Not:Bakıyorum da kızım bu son birkaç gündür pek bir rahat oturup kalkıyor .Yani boşuna telaş etmişim .baba duymasın ama sanırım baba haklı çıktı:)

17.11.2009




TEYZEMLER



Haftasonu bize bir sürpriz yaparak teyzem ve iki kızı İstanbuldan geldiler.Hafta içi çalıştıkları için anca haftasonu geldiler…

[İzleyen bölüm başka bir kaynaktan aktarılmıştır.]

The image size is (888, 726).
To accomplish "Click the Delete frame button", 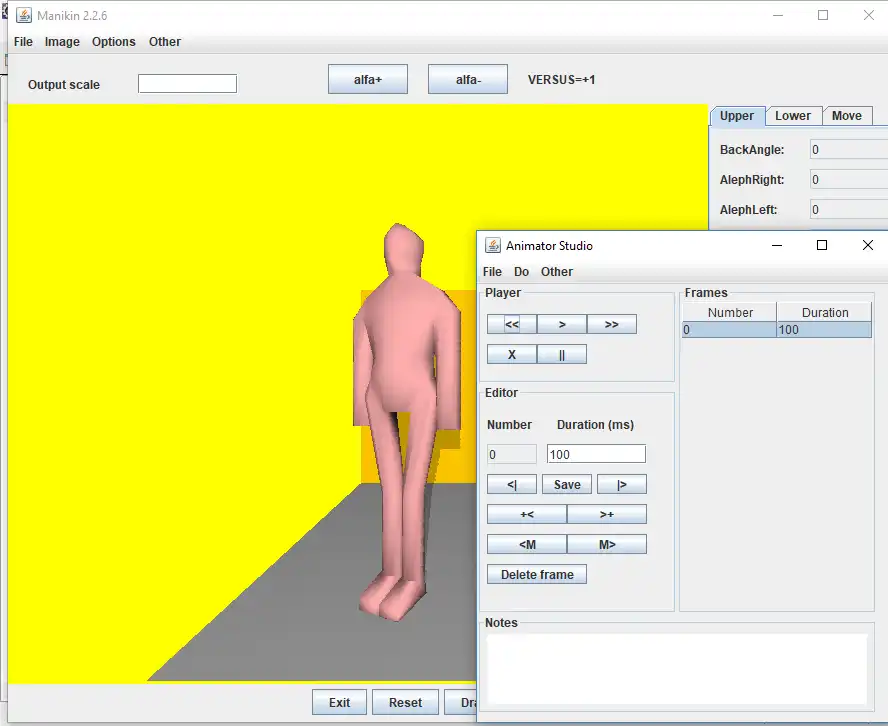I will [x=537, y=574].
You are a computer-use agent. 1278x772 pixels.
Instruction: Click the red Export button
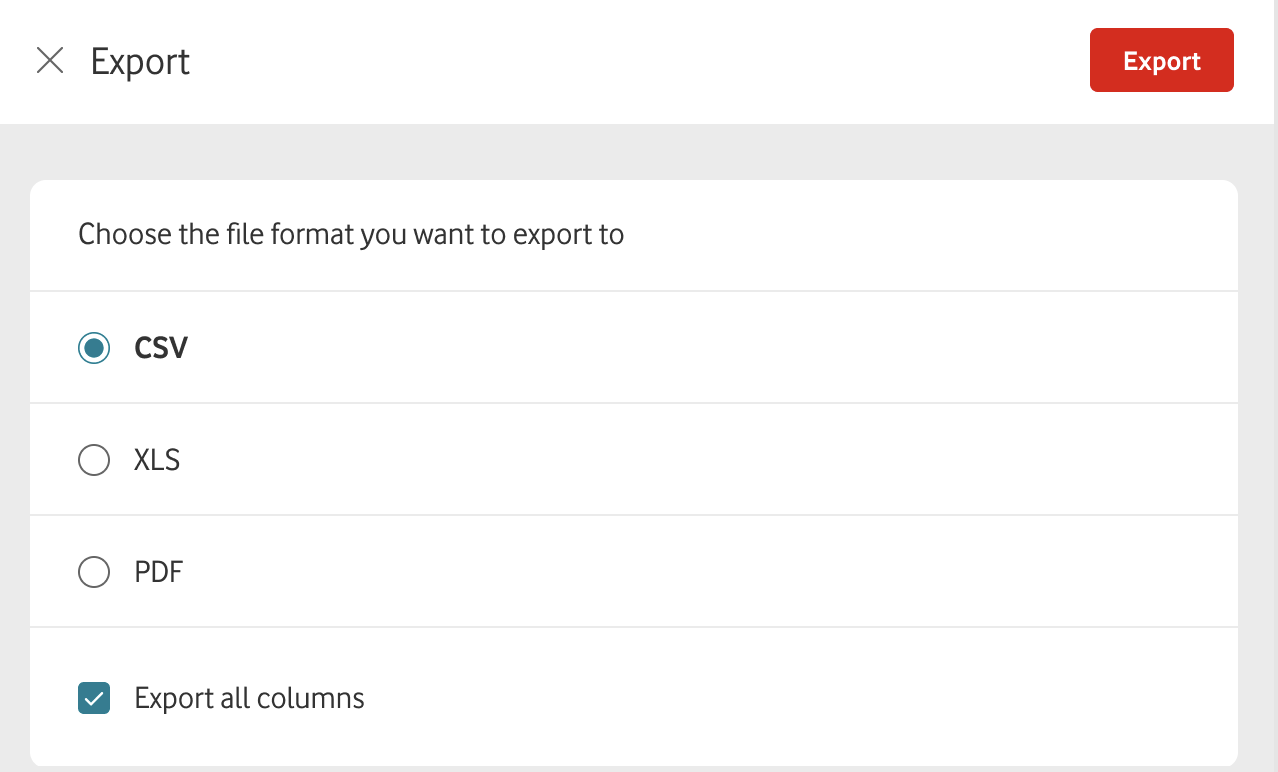[x=1161, y=61]
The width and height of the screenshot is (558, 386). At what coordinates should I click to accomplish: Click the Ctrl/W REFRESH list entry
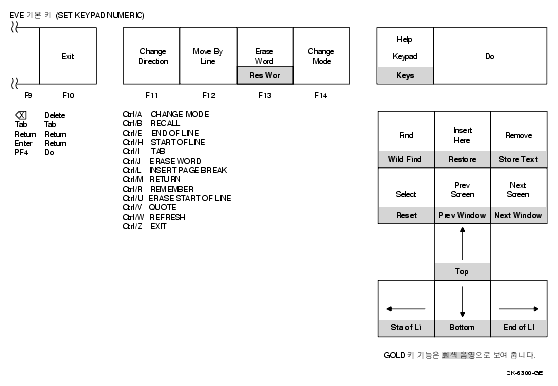(x=154, y=217)
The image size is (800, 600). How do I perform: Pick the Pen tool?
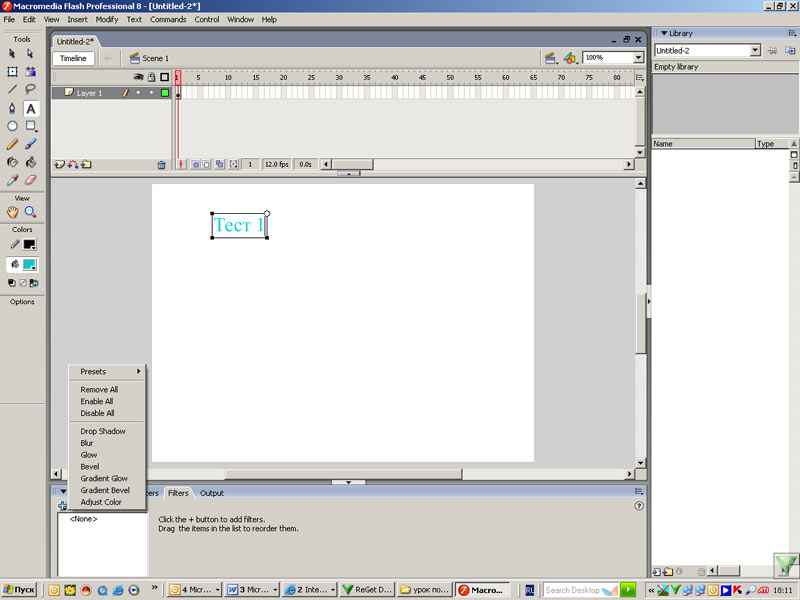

Şansımıza İzmir’de hava açık ve güneşliydi bahaneyle bizde teyzemleri gezdirirken bol bol gezdik…Ct.günü sabah erken uçağıyla geldikleri için hep birlikte evde güzel bir kahvaltı yaptıktan sonra tepeye çıktık kahvemizi içtik ordan onları alıp form’a gittik daha sonra Ora’da pide-kebab yiyip gec saatlerde eve döndük…





Pazar günüyse sabah erkenden kahvaltı için feribotla karşıya geçip urla’da Rıfat ustaya gittik orda da epey bir oturduk malum geniş bahcesi ece’ye koşturması için güzel bir alan oluşturuyor. Sıcak ve güneşli havada da biz bol bol oksijen aldık..



Daha sonra urla merkezi gezip çıkışta bulunan ‘Rahatla’ isimli tesisde kahvelerimizi içip çayır çimen kızlarla coştuk…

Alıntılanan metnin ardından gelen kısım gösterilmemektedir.